*Supplied data*.
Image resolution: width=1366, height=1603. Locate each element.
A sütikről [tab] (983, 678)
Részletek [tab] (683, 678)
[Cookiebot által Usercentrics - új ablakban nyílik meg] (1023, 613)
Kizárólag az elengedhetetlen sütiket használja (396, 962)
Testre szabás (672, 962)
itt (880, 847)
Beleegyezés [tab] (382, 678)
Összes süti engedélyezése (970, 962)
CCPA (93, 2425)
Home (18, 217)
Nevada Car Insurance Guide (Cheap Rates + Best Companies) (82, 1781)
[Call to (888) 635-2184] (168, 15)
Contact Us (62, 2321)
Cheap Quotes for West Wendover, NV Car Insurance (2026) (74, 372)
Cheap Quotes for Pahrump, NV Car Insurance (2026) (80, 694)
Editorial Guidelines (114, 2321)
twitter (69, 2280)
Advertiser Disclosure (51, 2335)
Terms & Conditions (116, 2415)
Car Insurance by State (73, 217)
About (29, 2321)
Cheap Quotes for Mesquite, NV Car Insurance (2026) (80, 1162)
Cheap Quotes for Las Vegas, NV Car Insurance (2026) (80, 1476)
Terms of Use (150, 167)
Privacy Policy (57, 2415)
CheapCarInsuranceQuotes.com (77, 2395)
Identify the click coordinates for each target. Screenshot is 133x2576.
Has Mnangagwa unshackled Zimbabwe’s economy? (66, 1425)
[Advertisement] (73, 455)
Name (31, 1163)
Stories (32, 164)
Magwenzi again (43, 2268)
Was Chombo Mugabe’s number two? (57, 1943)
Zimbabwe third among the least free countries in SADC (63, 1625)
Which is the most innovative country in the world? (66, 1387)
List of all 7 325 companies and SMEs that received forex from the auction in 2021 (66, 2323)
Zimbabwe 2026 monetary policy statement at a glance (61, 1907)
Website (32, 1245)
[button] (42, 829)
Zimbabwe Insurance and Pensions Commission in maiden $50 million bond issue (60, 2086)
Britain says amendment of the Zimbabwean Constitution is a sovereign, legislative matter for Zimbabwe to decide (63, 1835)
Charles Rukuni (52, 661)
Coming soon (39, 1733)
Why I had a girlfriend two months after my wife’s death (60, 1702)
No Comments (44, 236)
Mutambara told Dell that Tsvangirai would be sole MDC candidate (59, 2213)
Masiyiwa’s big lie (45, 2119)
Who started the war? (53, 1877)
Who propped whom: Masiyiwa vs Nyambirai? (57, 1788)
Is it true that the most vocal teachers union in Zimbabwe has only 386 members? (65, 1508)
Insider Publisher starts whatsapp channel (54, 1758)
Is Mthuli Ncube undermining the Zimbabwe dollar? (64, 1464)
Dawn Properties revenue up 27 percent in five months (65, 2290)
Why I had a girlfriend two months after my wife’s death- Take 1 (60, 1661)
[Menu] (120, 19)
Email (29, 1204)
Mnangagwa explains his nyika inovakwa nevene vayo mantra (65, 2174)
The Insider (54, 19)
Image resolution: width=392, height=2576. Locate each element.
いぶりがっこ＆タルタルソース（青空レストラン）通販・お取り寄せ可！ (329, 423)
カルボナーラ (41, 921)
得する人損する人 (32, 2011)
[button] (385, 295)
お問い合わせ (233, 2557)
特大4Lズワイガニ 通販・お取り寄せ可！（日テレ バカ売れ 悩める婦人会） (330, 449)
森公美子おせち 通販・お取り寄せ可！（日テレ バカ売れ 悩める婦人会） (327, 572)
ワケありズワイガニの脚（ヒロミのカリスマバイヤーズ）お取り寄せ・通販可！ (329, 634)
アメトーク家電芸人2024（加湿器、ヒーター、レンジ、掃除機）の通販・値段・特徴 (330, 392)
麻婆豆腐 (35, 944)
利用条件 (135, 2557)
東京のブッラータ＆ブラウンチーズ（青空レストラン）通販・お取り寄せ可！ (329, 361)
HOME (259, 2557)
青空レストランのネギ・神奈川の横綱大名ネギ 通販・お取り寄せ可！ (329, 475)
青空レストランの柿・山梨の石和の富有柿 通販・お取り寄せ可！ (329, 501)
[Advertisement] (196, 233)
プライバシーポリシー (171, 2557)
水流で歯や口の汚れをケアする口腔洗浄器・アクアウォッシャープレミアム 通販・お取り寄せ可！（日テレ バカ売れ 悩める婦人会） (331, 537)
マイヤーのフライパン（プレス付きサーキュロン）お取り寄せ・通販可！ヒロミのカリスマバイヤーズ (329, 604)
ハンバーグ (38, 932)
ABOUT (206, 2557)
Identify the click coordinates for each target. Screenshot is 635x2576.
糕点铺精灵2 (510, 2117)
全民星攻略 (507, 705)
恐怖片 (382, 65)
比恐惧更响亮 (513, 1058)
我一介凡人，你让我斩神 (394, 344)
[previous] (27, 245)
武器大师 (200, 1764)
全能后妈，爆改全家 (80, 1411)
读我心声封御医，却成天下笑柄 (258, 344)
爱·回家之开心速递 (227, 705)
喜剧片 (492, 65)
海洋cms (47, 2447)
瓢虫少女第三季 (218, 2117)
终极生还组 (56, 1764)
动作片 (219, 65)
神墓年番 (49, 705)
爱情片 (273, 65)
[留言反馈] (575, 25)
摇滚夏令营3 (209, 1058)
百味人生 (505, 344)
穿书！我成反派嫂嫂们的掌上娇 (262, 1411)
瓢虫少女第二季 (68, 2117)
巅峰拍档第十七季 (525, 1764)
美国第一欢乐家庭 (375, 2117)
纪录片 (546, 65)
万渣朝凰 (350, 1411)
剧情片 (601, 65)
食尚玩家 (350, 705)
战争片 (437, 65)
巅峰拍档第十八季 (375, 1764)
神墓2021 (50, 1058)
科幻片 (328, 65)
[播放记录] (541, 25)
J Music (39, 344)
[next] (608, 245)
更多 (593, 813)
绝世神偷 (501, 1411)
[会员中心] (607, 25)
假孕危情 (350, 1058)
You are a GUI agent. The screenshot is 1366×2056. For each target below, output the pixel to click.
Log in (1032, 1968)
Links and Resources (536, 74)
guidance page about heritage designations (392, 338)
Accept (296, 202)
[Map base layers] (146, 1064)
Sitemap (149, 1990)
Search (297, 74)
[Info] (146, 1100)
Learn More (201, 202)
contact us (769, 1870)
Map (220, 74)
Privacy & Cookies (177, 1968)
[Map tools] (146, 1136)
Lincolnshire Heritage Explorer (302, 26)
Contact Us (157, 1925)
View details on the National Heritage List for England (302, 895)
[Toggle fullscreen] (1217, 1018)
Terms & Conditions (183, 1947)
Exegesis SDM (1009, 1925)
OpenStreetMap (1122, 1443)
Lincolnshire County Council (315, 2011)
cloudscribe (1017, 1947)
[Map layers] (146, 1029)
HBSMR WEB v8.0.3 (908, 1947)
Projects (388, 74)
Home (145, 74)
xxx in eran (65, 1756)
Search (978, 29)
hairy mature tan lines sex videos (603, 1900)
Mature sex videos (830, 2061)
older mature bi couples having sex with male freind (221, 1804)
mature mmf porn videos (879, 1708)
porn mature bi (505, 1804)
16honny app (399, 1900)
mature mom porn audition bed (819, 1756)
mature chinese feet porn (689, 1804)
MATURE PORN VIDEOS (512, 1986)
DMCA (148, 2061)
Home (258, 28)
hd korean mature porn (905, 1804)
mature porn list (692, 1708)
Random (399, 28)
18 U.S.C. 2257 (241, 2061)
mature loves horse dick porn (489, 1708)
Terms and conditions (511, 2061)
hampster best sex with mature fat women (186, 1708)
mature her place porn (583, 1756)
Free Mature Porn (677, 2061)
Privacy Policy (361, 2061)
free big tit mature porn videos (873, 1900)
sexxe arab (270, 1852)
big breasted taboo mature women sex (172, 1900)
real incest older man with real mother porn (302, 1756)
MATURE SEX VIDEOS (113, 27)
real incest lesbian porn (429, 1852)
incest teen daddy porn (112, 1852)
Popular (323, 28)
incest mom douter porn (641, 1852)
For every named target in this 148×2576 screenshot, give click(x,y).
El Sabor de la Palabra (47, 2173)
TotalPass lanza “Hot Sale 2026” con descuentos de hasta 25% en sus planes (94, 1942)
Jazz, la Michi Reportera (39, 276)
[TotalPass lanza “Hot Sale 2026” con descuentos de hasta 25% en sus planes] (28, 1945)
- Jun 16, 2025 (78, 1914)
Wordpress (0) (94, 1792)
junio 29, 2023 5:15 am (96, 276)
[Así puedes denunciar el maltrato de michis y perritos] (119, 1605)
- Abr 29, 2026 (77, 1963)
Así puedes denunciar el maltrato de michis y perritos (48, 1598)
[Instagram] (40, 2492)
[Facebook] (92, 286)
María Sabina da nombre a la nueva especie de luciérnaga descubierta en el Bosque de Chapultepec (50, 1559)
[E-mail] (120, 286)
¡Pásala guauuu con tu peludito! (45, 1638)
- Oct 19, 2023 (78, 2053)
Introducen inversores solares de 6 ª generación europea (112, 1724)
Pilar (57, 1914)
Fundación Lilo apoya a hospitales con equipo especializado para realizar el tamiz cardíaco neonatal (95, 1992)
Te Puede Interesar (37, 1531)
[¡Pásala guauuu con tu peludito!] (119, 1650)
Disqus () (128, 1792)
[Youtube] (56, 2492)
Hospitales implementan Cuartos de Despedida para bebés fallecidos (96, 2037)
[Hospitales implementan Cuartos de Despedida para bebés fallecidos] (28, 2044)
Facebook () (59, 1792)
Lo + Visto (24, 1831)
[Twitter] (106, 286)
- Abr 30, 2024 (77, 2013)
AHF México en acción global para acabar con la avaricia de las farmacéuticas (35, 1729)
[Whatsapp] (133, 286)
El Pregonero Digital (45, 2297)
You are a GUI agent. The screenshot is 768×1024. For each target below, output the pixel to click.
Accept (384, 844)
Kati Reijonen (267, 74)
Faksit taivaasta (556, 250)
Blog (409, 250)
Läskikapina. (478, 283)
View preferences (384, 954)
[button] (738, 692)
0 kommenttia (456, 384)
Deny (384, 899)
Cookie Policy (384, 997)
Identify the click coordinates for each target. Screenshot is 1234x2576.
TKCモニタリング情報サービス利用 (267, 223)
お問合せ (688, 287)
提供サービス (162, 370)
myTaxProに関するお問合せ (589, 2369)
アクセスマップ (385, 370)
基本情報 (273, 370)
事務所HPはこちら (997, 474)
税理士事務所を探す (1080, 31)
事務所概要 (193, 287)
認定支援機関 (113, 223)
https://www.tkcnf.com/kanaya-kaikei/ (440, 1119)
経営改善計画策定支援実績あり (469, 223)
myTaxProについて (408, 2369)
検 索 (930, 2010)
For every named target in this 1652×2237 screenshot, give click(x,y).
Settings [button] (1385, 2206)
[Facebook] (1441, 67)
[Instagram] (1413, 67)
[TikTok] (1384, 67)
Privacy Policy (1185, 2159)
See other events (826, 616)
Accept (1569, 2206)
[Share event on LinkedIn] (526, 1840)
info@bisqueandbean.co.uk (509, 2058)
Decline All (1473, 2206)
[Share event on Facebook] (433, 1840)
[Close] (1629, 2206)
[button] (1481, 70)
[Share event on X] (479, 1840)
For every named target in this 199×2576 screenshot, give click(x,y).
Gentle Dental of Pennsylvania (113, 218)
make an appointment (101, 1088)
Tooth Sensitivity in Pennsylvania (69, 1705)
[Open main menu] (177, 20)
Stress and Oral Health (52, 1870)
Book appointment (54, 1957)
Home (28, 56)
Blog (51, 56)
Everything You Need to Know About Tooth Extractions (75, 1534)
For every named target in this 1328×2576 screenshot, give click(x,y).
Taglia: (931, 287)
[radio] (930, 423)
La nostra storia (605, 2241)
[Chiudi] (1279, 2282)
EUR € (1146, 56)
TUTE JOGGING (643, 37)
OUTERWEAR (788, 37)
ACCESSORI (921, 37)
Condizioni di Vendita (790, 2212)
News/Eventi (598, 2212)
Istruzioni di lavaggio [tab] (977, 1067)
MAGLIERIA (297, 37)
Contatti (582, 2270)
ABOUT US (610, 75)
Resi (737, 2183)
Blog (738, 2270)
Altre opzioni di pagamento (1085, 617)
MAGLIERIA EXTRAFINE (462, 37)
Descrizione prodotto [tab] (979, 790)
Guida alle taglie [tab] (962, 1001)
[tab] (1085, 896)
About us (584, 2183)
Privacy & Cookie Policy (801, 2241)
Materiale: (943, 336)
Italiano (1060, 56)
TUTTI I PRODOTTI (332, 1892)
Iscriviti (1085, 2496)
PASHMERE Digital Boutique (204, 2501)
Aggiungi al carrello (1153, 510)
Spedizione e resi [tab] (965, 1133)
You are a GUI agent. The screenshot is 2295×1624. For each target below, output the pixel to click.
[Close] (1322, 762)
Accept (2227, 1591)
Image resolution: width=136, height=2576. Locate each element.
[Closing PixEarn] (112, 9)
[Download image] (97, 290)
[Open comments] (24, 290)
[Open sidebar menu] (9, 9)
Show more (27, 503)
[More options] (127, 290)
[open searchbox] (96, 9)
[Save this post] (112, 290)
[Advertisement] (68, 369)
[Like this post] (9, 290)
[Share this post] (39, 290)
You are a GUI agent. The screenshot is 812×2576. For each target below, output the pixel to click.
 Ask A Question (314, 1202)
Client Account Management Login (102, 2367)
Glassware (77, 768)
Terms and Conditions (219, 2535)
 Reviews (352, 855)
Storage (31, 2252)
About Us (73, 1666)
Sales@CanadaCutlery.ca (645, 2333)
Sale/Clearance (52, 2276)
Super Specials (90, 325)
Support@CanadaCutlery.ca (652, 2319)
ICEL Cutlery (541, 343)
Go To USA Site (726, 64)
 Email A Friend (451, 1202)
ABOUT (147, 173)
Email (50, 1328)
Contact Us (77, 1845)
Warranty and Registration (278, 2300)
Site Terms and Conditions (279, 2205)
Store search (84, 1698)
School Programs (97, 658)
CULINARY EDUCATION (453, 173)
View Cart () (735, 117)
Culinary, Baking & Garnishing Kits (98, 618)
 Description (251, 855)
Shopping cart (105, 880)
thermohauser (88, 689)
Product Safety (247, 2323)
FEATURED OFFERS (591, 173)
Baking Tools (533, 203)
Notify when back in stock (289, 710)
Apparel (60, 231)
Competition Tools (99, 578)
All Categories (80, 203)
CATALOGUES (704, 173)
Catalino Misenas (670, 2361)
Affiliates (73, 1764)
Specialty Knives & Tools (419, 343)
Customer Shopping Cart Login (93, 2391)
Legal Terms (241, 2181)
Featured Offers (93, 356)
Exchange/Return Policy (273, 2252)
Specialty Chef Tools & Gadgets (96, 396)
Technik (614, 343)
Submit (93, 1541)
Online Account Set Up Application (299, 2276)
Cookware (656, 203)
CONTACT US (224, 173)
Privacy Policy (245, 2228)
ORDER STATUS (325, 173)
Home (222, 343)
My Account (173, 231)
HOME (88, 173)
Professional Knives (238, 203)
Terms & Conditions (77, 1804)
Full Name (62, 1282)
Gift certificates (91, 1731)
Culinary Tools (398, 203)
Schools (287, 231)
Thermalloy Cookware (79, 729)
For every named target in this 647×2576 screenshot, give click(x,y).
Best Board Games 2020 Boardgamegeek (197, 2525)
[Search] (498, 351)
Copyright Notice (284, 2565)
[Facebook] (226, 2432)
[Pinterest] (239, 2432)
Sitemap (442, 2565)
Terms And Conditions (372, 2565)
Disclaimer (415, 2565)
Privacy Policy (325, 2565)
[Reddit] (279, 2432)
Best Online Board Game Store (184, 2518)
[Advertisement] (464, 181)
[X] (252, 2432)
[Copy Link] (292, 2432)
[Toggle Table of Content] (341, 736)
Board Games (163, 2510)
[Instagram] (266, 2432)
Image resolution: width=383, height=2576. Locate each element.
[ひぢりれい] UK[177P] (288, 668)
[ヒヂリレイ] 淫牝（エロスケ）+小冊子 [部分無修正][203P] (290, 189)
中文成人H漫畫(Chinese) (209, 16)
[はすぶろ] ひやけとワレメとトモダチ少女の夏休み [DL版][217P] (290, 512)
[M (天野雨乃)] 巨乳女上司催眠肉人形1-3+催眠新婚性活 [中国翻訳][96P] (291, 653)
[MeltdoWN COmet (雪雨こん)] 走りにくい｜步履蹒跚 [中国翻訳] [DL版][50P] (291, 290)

*Assignment*.
Reproduce exactly, and only, the lines from the start of the entries through the one that contains "Magwenzi again (43, 2268)".

*Answer section*.
Image resolution: width=1366, height=1603. Locate each element.
A sütikről [tab] (983, 678)
Részletek [tab] (683, 678)
[Cookiebot által Usercentrics - új ablakban nyílik meg] (1023, 613)
Kizárólag az elengedhetetlen sütiket használja (396, 962)
Testre szabás (672, 962)
itt (880, 847)
Beleegyezés [tab] (382, 678)
Összes süti engedélyezése (970, 962)
CCPA (93, 2425)
Home (18, 217)
Nevada Car Insurance Guide (Cheap Rates + Best Companies) (82, 1781)
[Call to (888) 635-2184] (168, 15)
Contact Us (62, 2321)
Cheap Quotes for West Wendover, NV Car Insurance (2026) (74, 372)
Cheap Quotes for Pahrump, NV Car Insurance (2026) (80, 694)
Editorial Guidelines (114, 2321)
twitter (69, 2280)
Advertiser Disclosure (51, 2335)
Terms & Conditions (116, 2415)
Car Insurance by State (73, 217)
About (29, 2321)
Cheap Quotes for Mesquite, NV Car Insurance (2026) (80, 1162)
Cheap Quotes for Las Vegas, NV Car Insurance (2026) (80, 1476)
Terms of Use (150, 167)
Privacy Policy (57, 2415)
CheapCarInsuranceQuotes.com (77, 2395)
Identify the click coordinates for each target. Screenshot is 133x2576.
Has Mnangagwa unshackled Zimbabwe’s economy? (66, 1425)
[Advertisement] (73, 455)
Name (31, 1163)
Stories (32, 164)
Magwenzi again (43, 2268)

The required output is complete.